» **WHAT YOU NEED TO DO**:
Output the span of lines from the one that contains "This screenshot has height=551, width=980." through the end of the records, inclusive, exactly as written and free of pictures.

Stored items:
━━━━━━━━

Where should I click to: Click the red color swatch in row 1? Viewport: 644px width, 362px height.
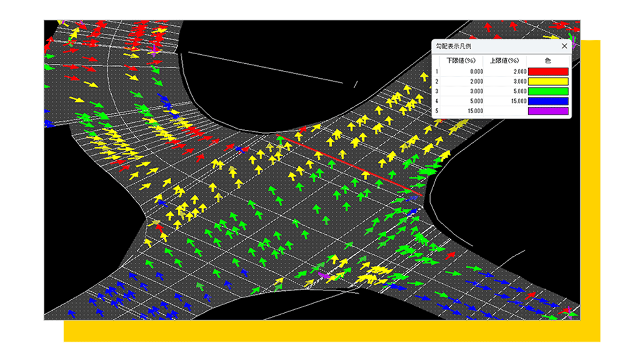[x=548, y=71]
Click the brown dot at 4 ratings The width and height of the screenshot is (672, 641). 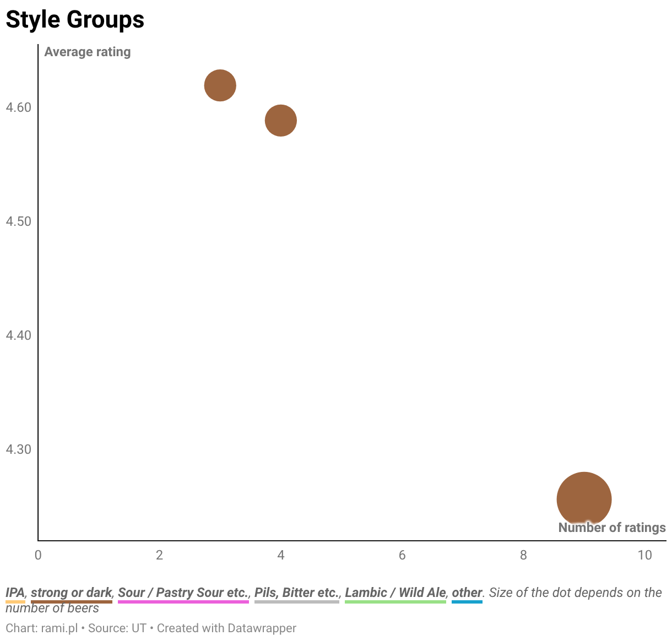(x=281, y=120)
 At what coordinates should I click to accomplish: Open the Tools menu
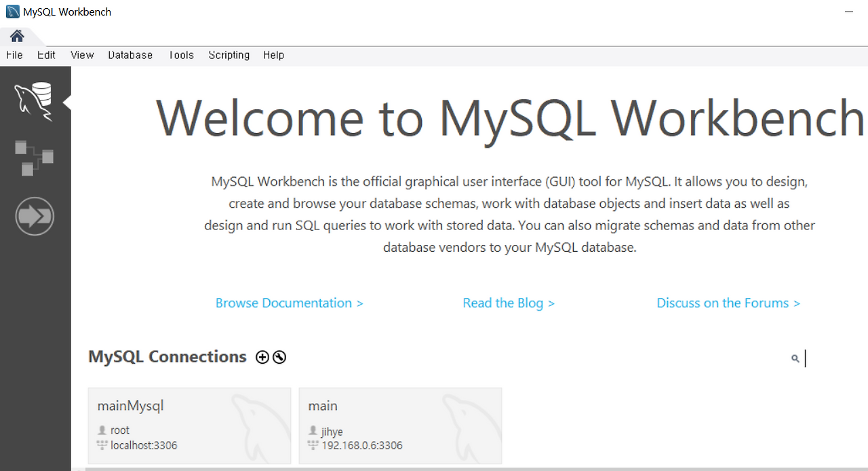point(180,55)
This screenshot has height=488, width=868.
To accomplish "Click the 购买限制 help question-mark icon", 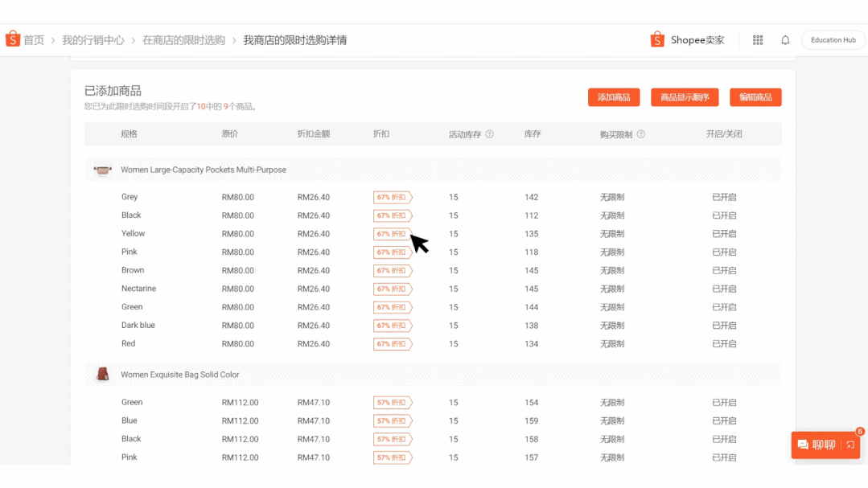I will click(641, 133).
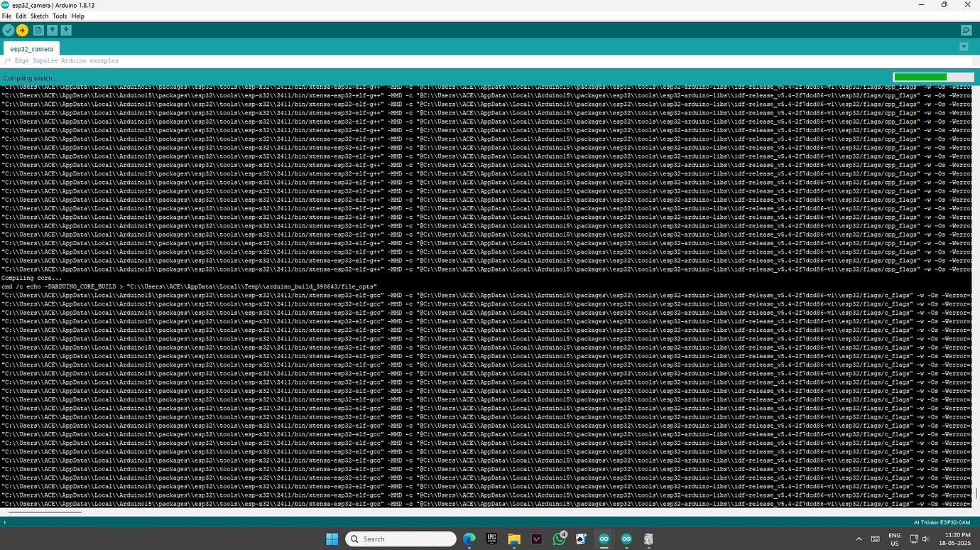Expand hidden icons in the system tray

click(x=859, y=539)
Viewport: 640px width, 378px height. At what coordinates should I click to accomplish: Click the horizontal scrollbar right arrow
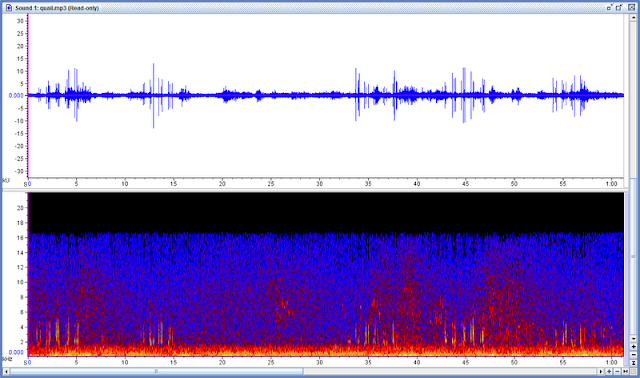pos(600,371)
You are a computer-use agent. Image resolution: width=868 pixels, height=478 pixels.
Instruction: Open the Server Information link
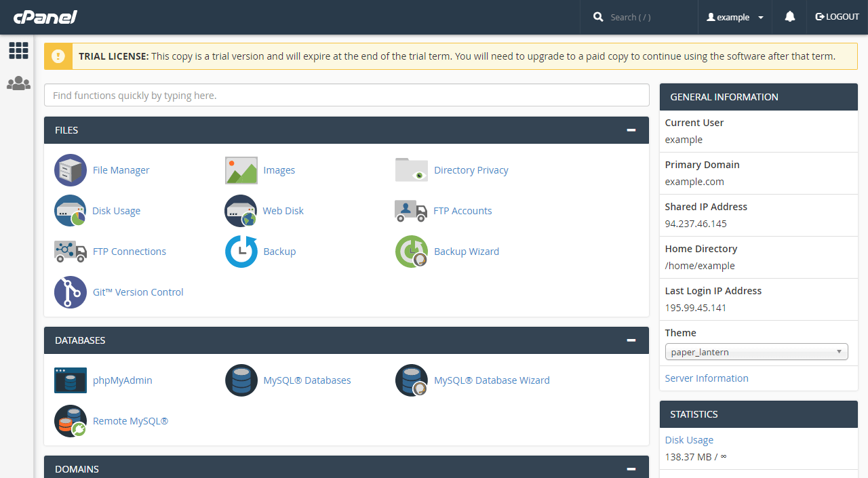click(707, 378)
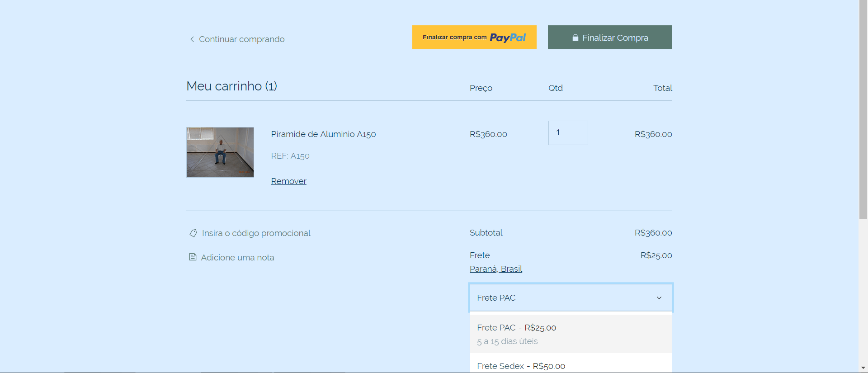Open the Continuar comprando link

241,39
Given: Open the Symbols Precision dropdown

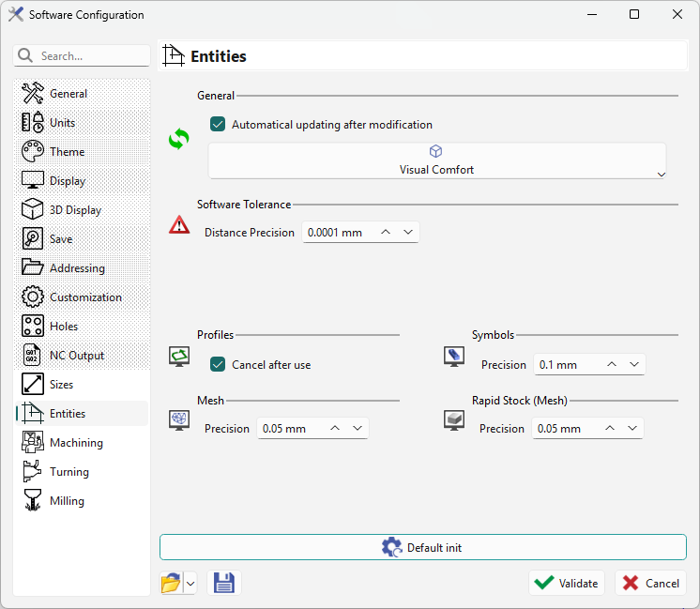Looking at the screenshot, I should 634,365.
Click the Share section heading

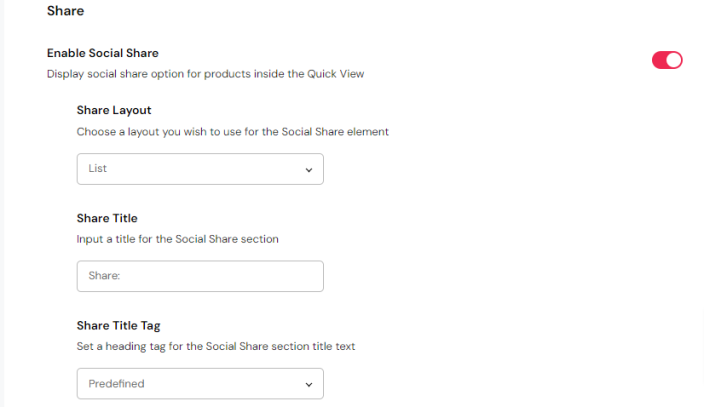65,12
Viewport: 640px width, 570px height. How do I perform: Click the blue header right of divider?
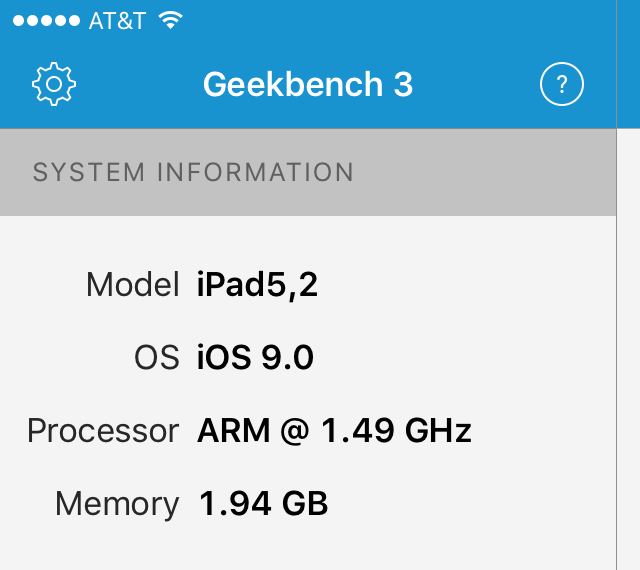pos(629,65)
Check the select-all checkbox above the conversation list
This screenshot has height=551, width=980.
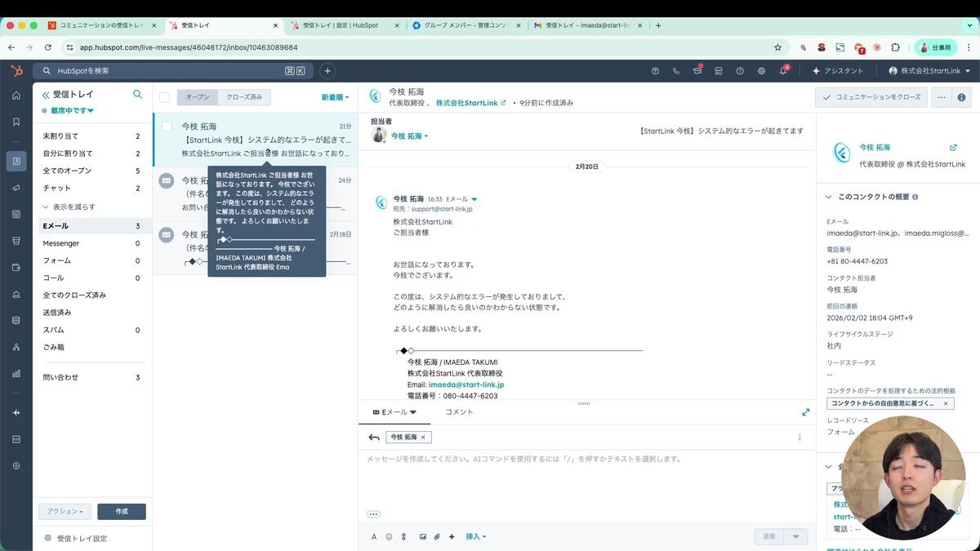coord(164,96)
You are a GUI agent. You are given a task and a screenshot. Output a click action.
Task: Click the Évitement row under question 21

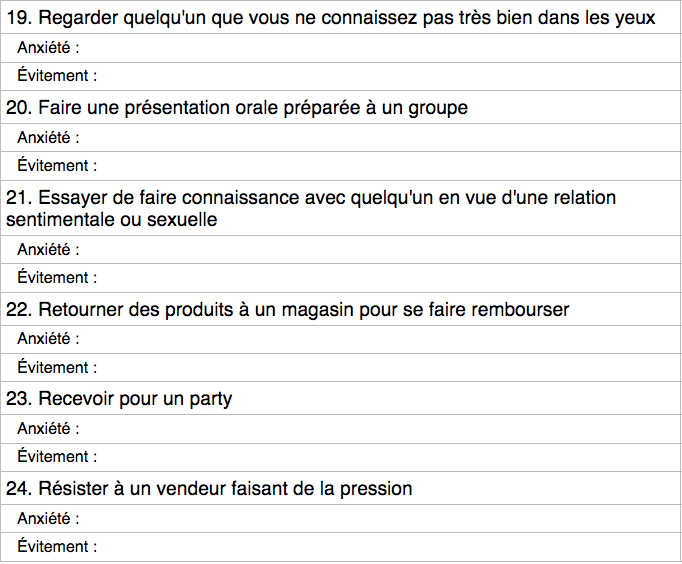click(x=341, y=277)
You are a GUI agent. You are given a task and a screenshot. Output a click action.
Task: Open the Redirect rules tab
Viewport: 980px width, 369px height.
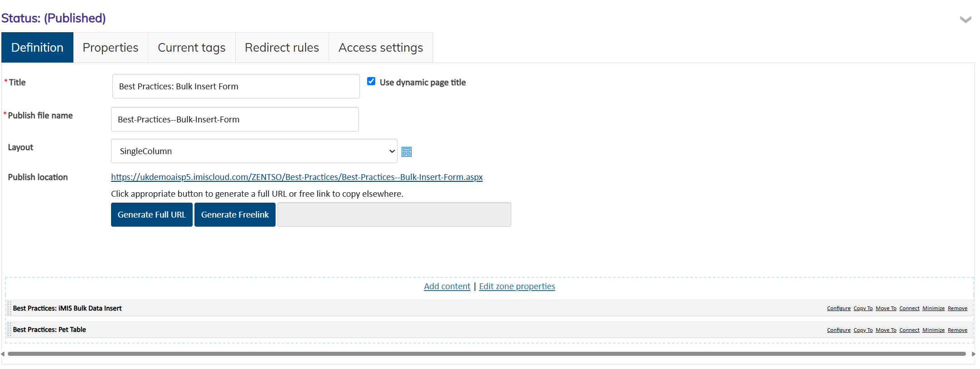281,48
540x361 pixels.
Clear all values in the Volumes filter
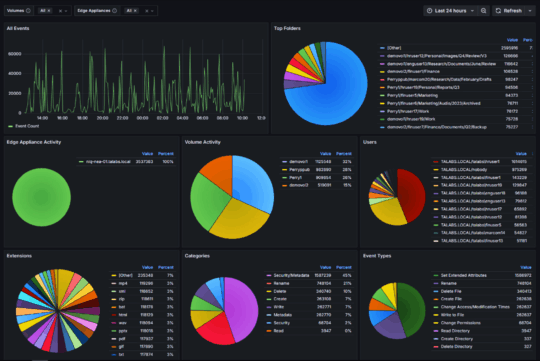tap(60, 11)
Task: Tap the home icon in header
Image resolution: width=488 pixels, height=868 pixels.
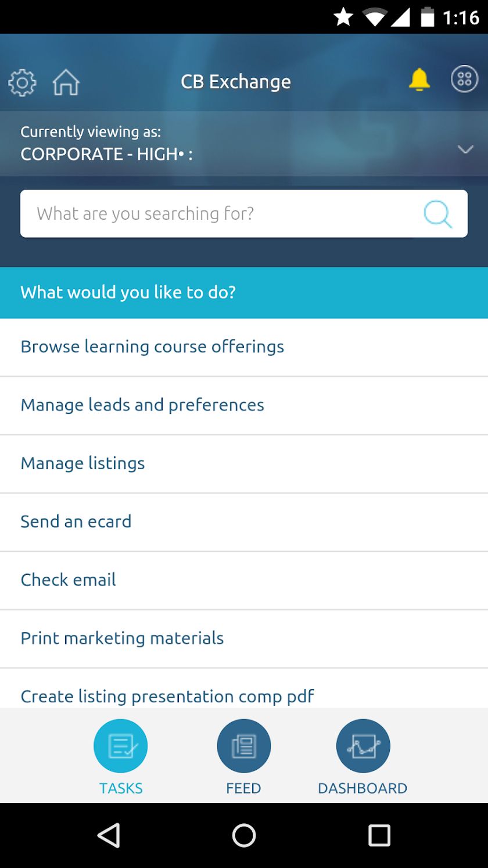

━━━━━━━━

» **OUTPUT OF THE TASK**:
This screenshot has height=551, width=980.
coord(164,96)
You are a GUI agent. You are given a task and a screenshot. Output a click action.
Task: Click the Évitement row under question 21

click(x=341, y=277)
You are a GUI agent. You are given a task and a screenshot. Output a click action.
Task: Open the Redirect rules tab
Viewport: 980px width, 369px height.
281,48
540x361 pixels.
Clear all values in the Volumes filter
tap(60, 11)
Task: Tap the home icon in header
Image resolution: width=488 pixels, height=868 pixels.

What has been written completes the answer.